Information provided
________________________

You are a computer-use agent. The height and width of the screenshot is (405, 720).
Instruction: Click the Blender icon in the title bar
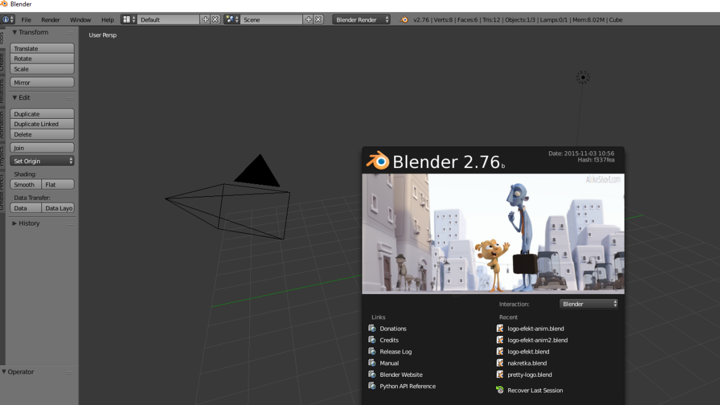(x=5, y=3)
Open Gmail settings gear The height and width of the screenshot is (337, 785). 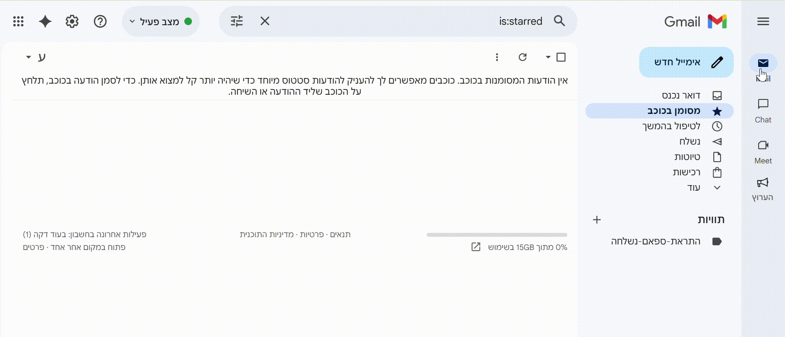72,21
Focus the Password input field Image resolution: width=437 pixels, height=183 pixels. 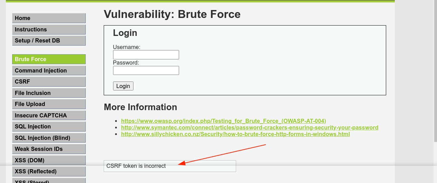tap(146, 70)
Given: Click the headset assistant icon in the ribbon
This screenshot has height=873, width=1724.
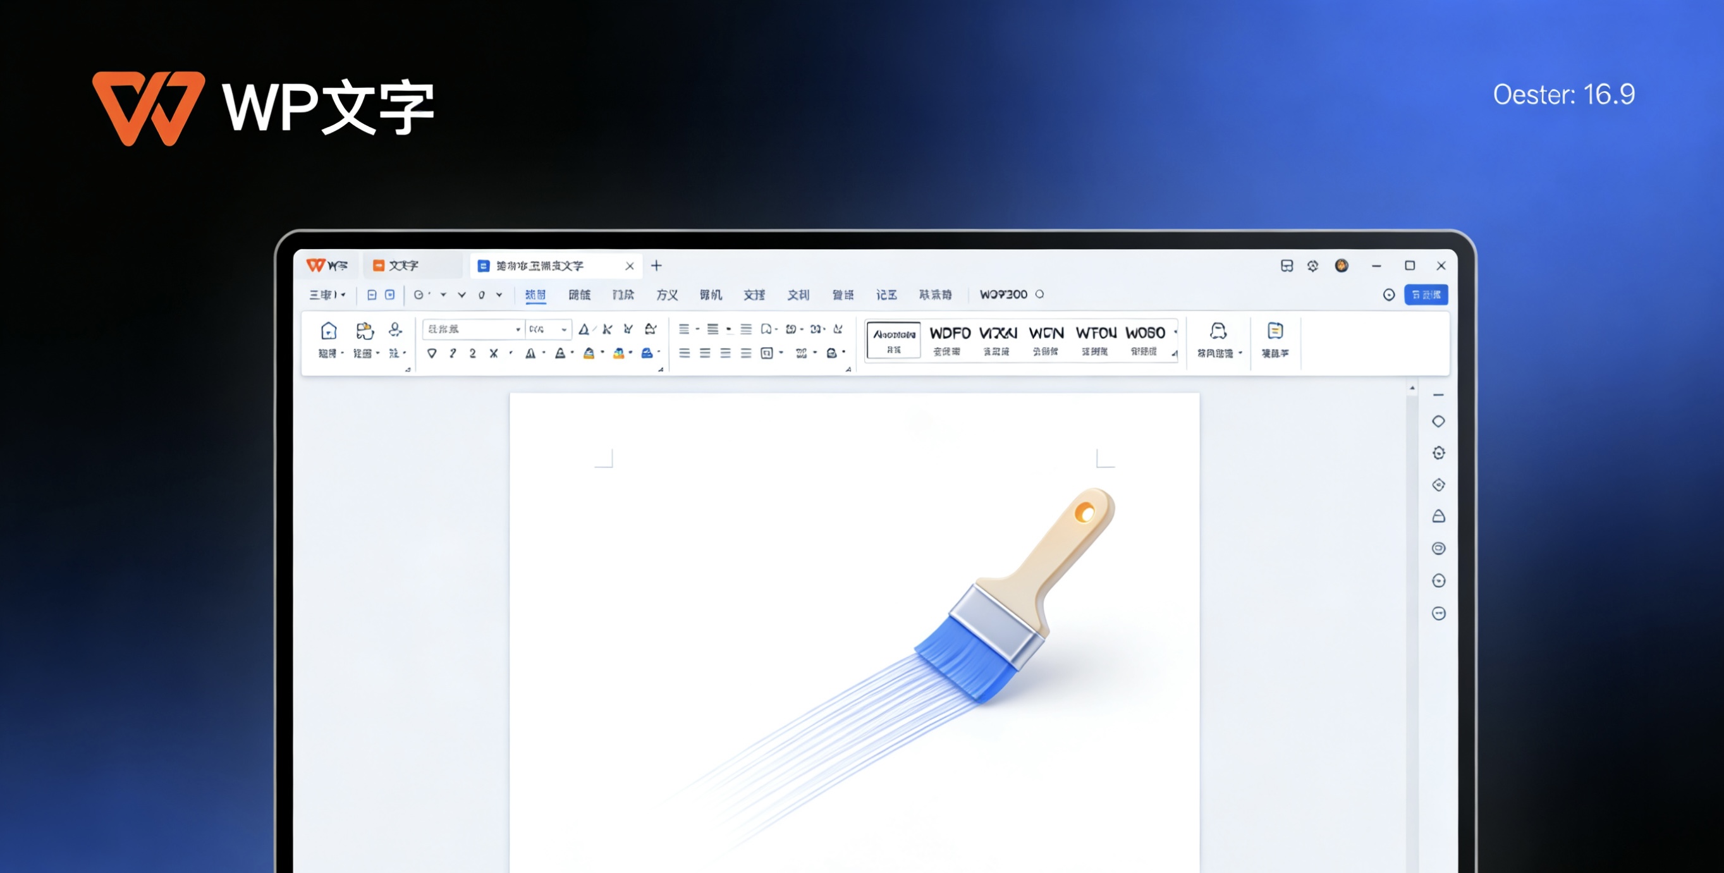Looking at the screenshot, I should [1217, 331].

________________________

Work required
In the data, rewrite the stretch from the line containing "Given: Click the" through the end with "ribbon" replaced by "toolbar" and all else unchanged, leaving the pictures out of the answer.

Response to the exercise
Given: Click the headset assistant icon in the toolbar
This screenshot has height=873, width=1724.
Looking at the screenshot, I should [1217, 331].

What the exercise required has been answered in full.